Llegados a este punto, es posible que haya quien pueda objetar que esta visión es excesivamente complaciente con la Unión Europea, y que irreal, a la vista de cuál ha sido la línea marcada por sus instituciones en los últimos años. No ha sido esa mi intención, ni mucho menos. Sin embargo, creo que era necesario poner en contexto lo que este proyecto significaba; el objetivo progresista que ha tenido desde su creación, los riesgos que traería su debilitamiento en favor de los nacionalismos y la tremenda oportunidad que supone poseer un marco de actuación supranacional de estas características. Evidentemente, a la vista está que no han sido aprovechadas estas oportunidades, que se han causado finalmente más problemas y que la voluntad de profundizar en la unión es ínfima. Pero ello no puede determinar el fracaso de la Unión Europea. Tendría el mismo sentido que anunciar el fracaso de un Estado, una Comunidad Autónoma o una entidad municipal en base a una política errónea, injusta o impopular. Afortunadamente, el problema de Europa no es que esté acabada, sino que, por el contrario, está inacabada; y es necesario (como ocurre con cualquier otra entidad) una voluntad política que nazca en primer lugar de los propios ciudadanos, para que hagan de Europa el marco de convivencia que quieren.

Hacer una Europa que sea percibida en estos términos de cercanía por sus ciudadanos. Esta cuestión es central en toda revisión y profundización que se haga de la Unión Europea; mientras tanto el proyecto europeo no estará acabado ni podrá acabarse, y, por el contrario, será susceptible de ataques de todo tipo por parte de nacionalismos y populismos. Y es que no hay duda de que la crisis de representación que afectó a todas las instituciones y organizaciones políticas tras 2008, ha encontrado su chivo expiatorio perfecto en Europa. Mucho tiene que ver en ello su percepción como un organismo opaco, que tiene poco en cuenta a sus ciudadanos, y es excesivamente complejo y técnico como para que estos lo entiendan y entiendan las decisiones que allí se toman. También tiene que ver la falta de un demos europeo y una identidad nacional fuerte como tienen algunos países. Pero debe tenerse mucho cuidado a la hora de componer esta identidad, basándola en valores y objetivos universales más que en una esencia típicamente europea, que puede a la larga suponer un fuerte obstáculo para el avance del proyecto e incluso puede hacerlo retroceder.

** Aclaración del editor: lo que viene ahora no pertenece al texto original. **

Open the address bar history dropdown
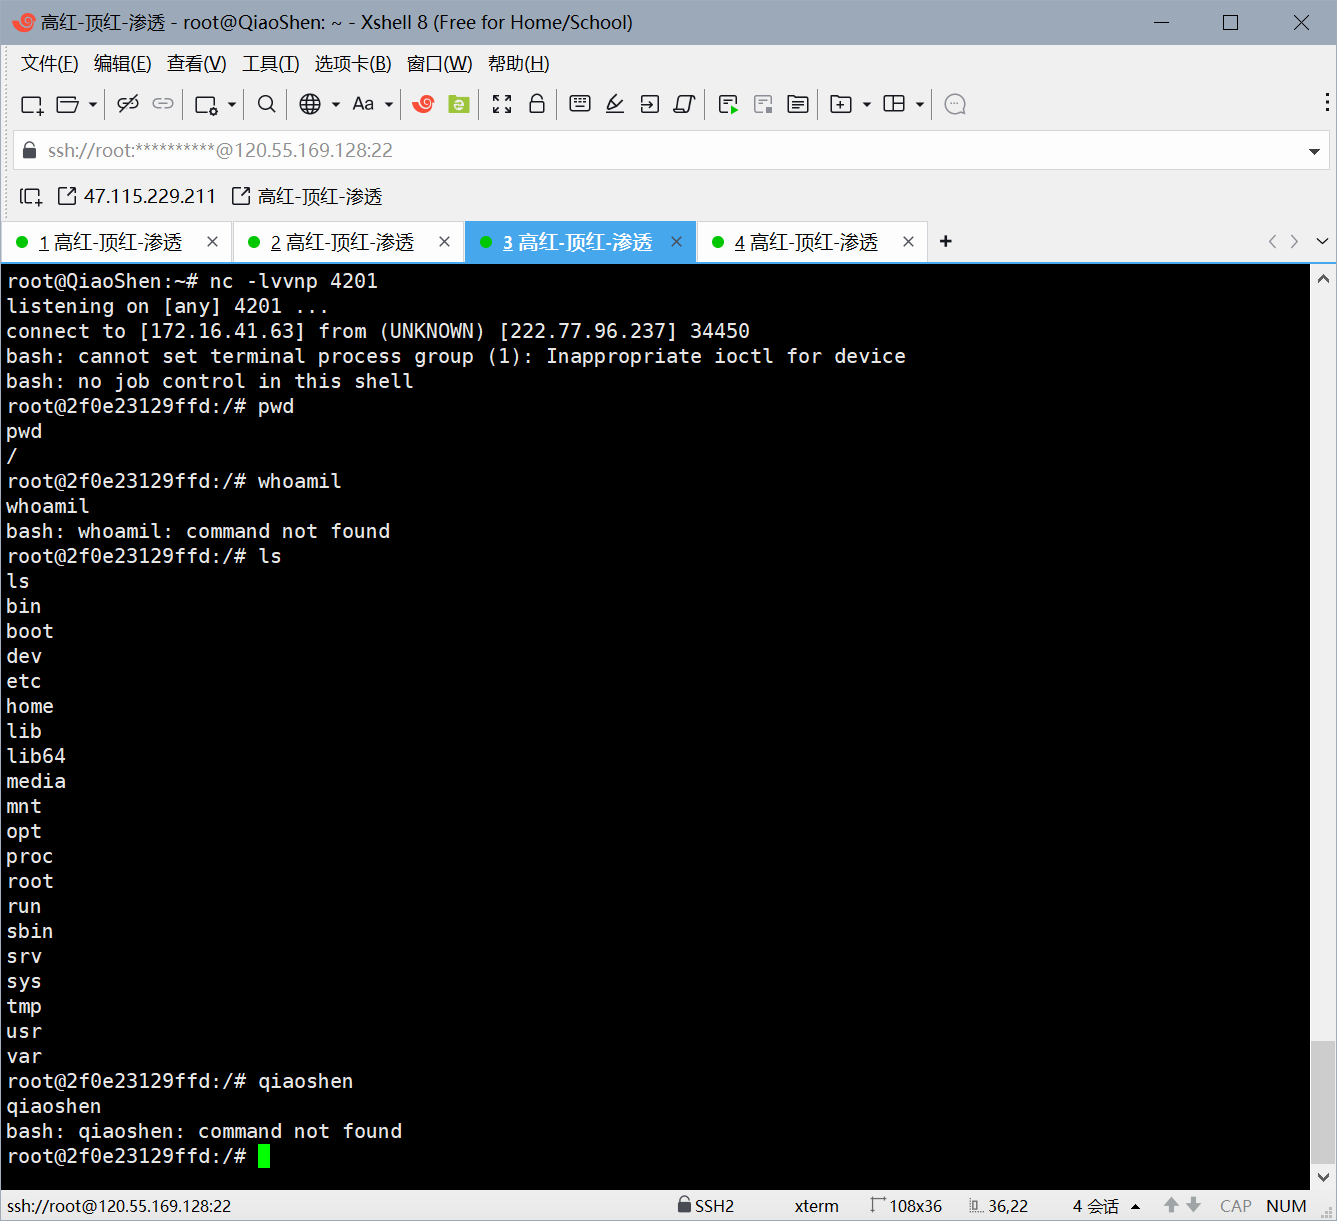 tap(1314, 152)
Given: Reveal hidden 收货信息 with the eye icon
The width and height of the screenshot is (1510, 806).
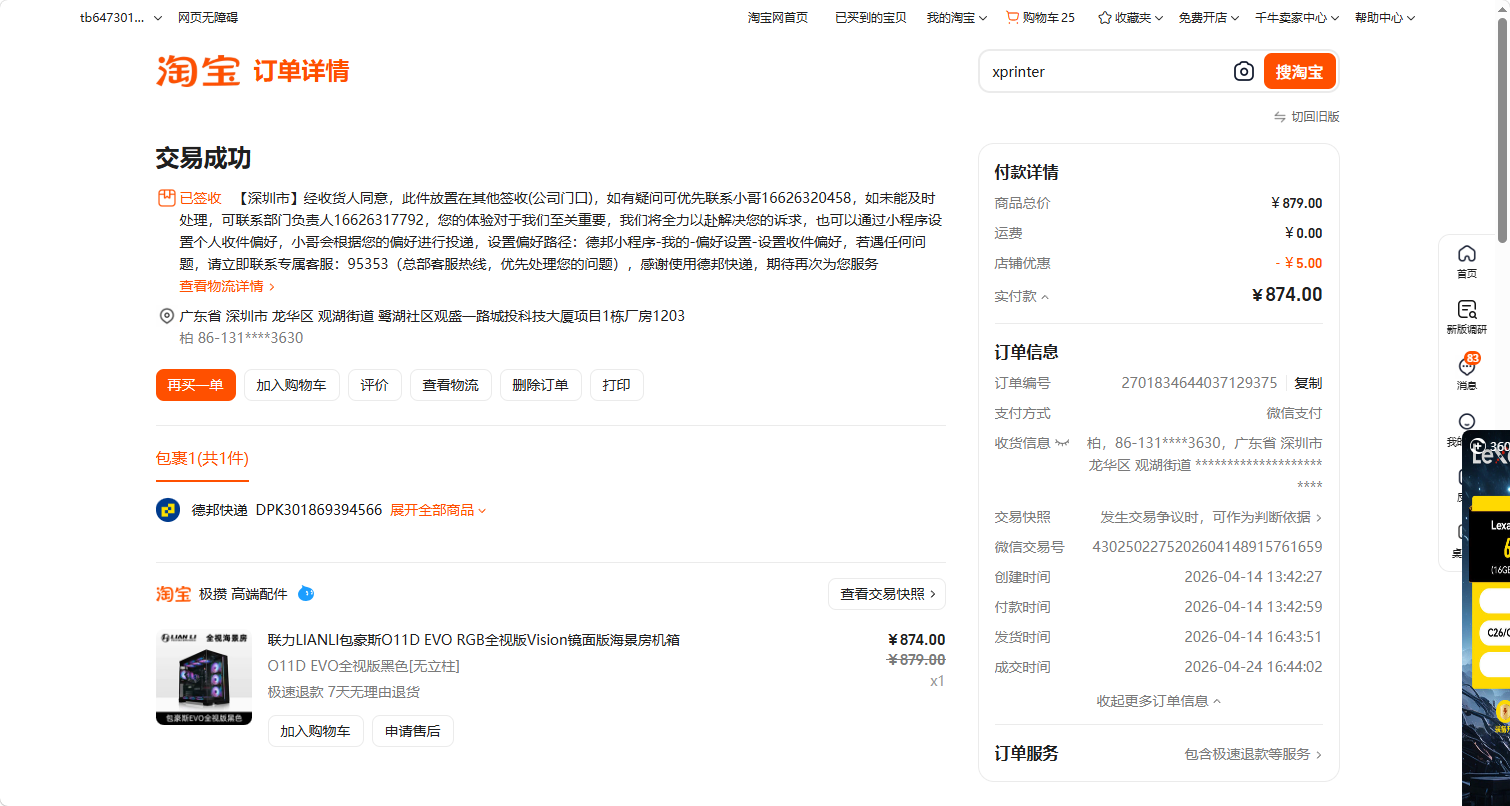Looking at the screenshot, I should pyautogui.click(x=1062, y=443).
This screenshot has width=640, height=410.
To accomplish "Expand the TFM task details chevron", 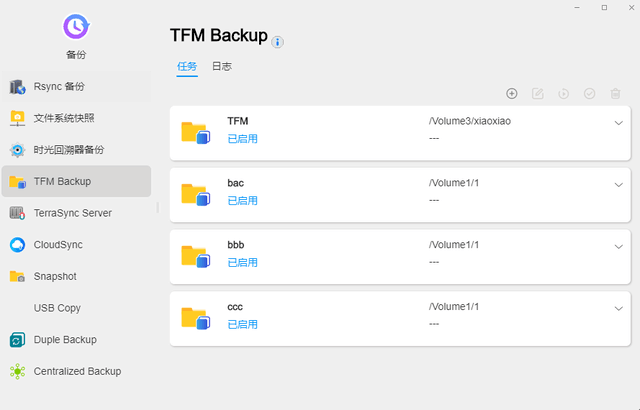I will coord(618,123).
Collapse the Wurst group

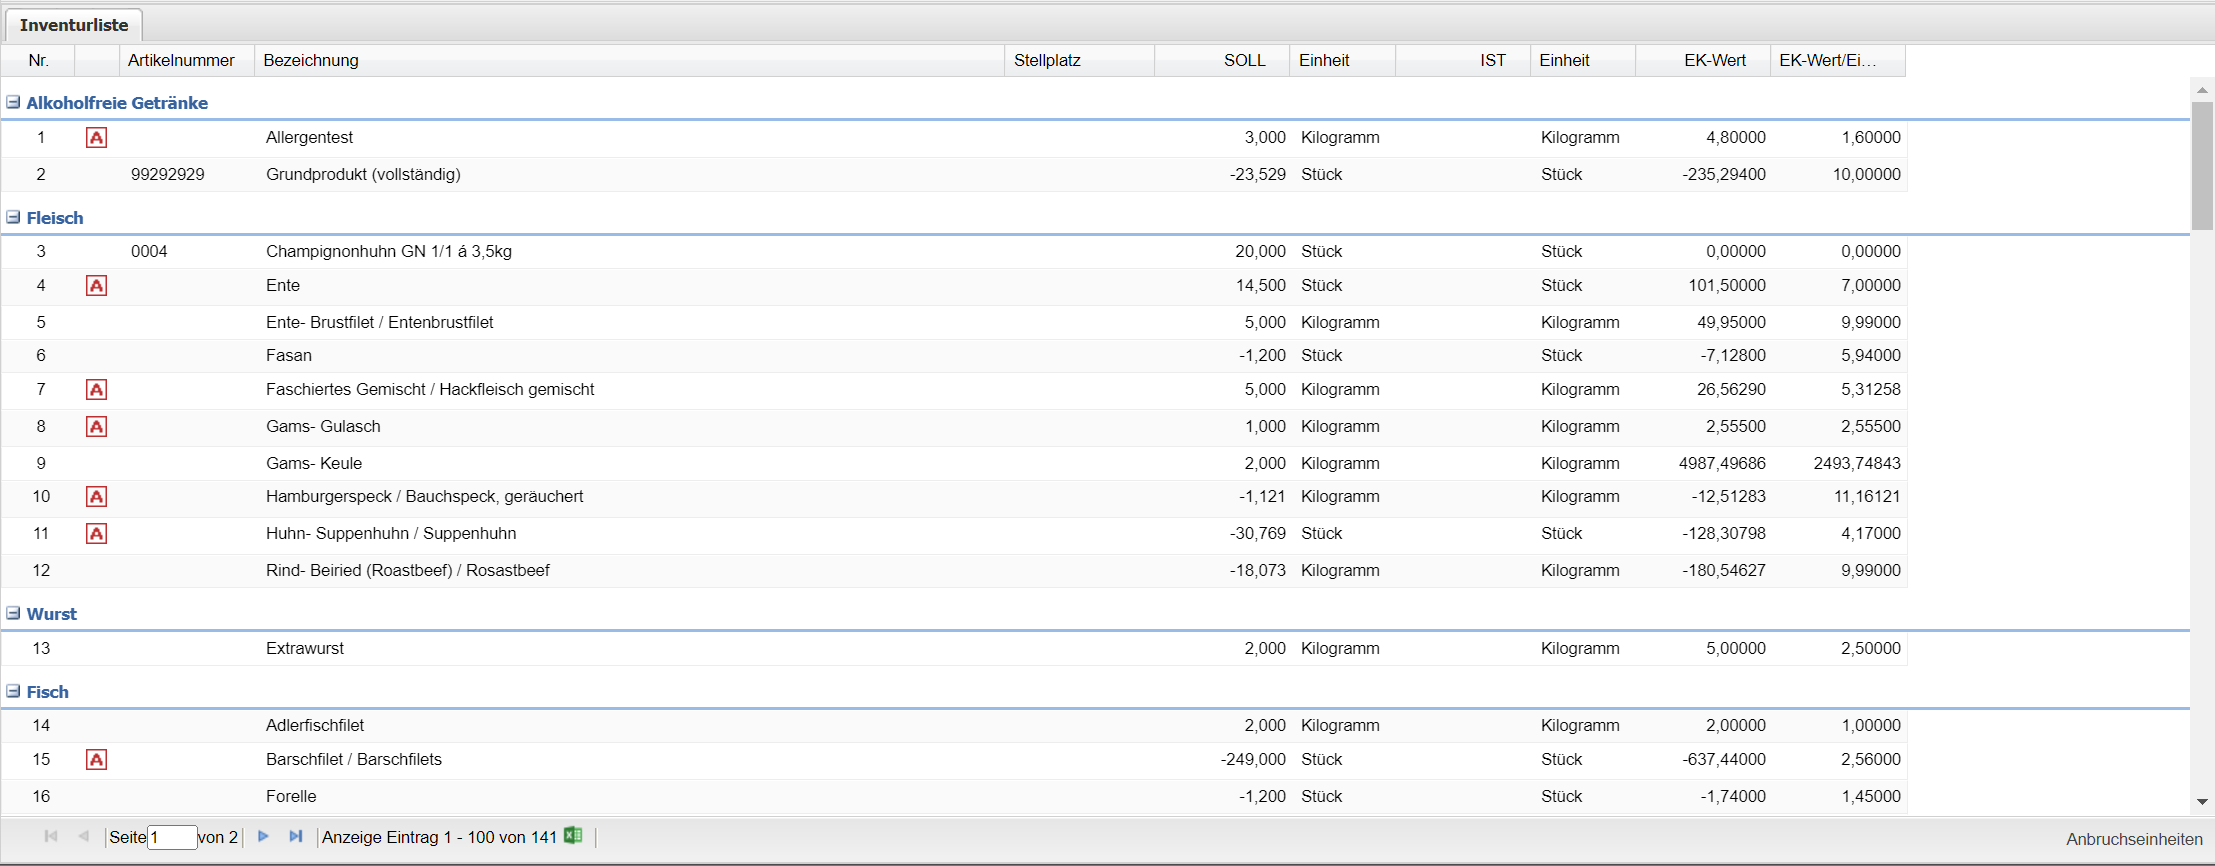point(14,613)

Hoy se cumplen 69 años desde que Schuman pronunció su famoso discurso, y, sin embargo, las palabras del Ministro francés son a día de hoy, incluso más pertinentes que entonces. Porque nos recuerda que Europa surge como un proyecto de paz y solidaridad, que esta paz requiere un esfuerzo creador constante para hacer frente a los peligros que la amenazan, y que este esfuerzo debe materializarse en reformas concretas y continuas, pero con un claro y ambicioso objetivo final. Hoy en día, los peligros que amenazan a Europa son grandes y cada vez con más influencia dentro de esta, lo que causará enormes obstáculos a una reforma necesaria de sus instituciones. Inacción y reacción se retroalimentan constantemente; también el estancamiento, el olvido del espíritu progresista y los principios del proyecto europeo son los que han contribuido al auge del populismo euroescéptico. No podemos perder, por tanto, la perspectiva de la memoria colectiva europea; aquella que nos enseña que cuando Europa se ha mantenido unida y ha tomado conciencia de su papel en la defensa de la dignidad humana, la democracia, la igualdad y la libertad, el proyecto se ha mantenido a salvo y la sociedad ha ganado en justicia.